Given information —
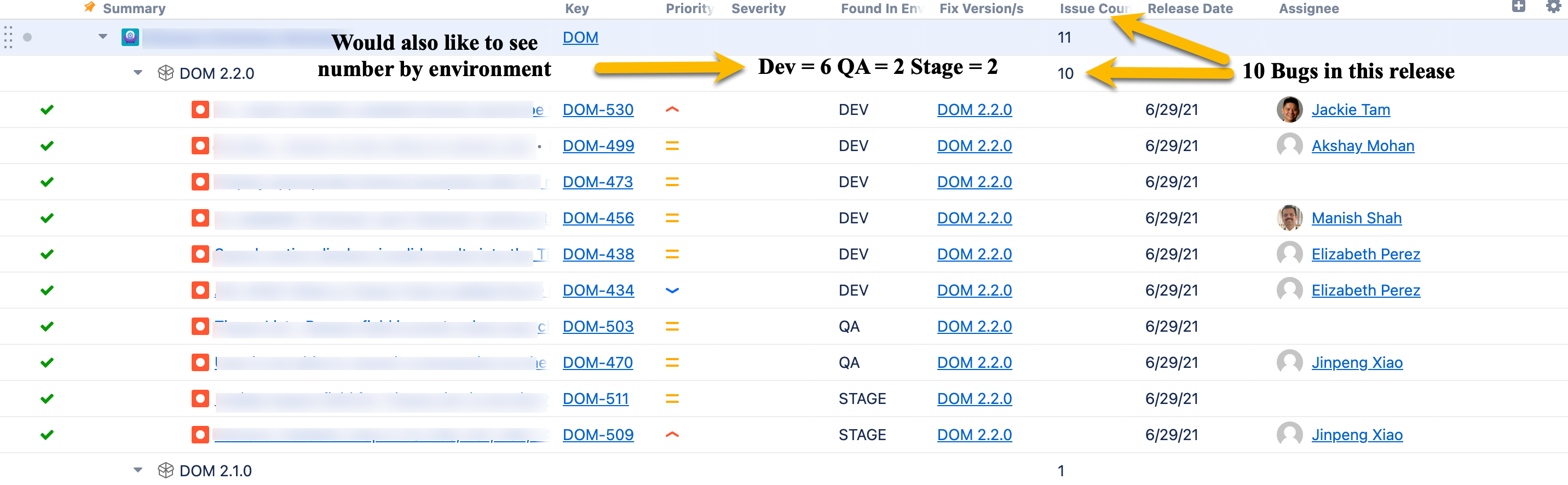The image size is (1568, 485).
Task: Click Jackie Tam's avatar photo
Action: pyautogui.click(x=1289, y=109)
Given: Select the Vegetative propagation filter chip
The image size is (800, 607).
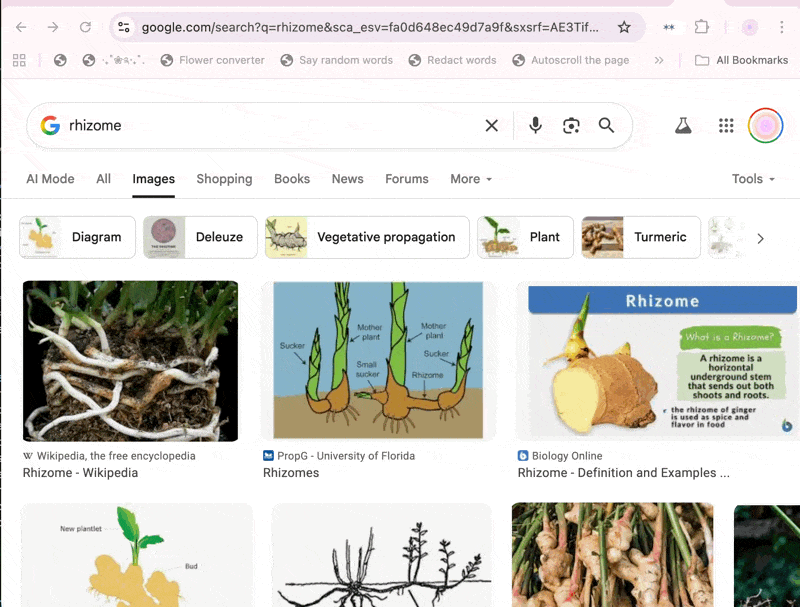Looking at the screenshot, I should coord(367,237).
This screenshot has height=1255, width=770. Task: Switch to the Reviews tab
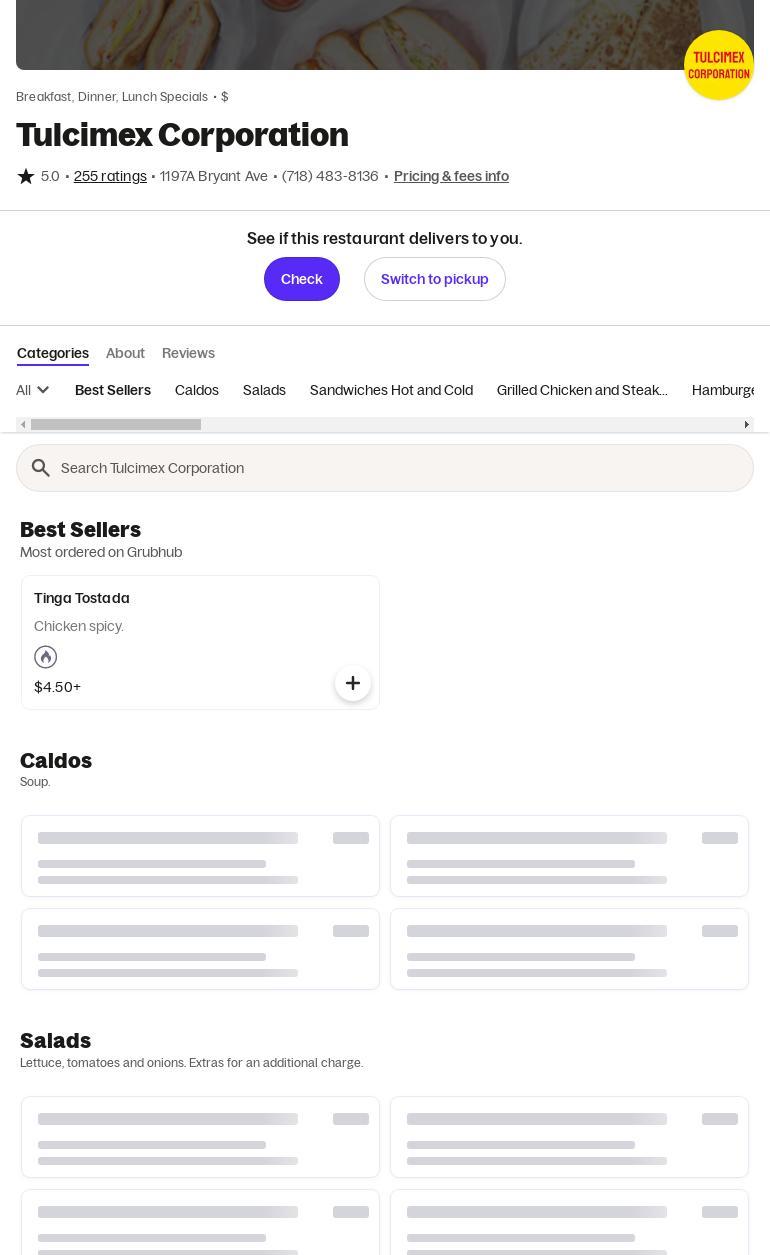pos(188,353)
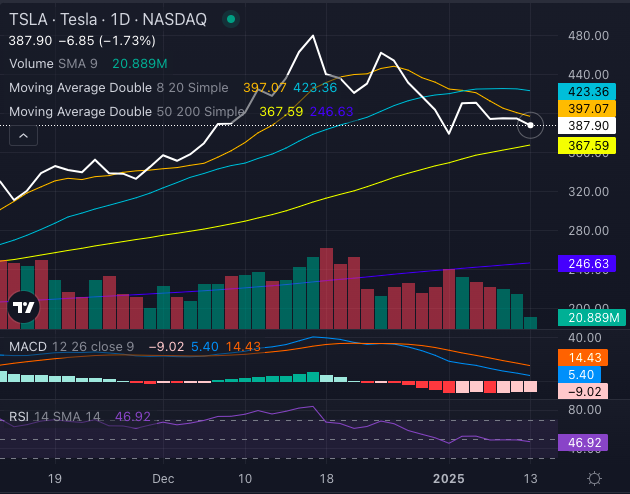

About this task — Starting at the line that contains "The image size is (800, 607).", reproduce every line through the last one in the records exactly, and omit all pictures.

Answer for the task —
The image size is (800, 607).
Looking at the screenshot, I should coord(367,237).
This screenshot has height=1255, width=770. Task: Switch to the Reviews tab
pos(188,353)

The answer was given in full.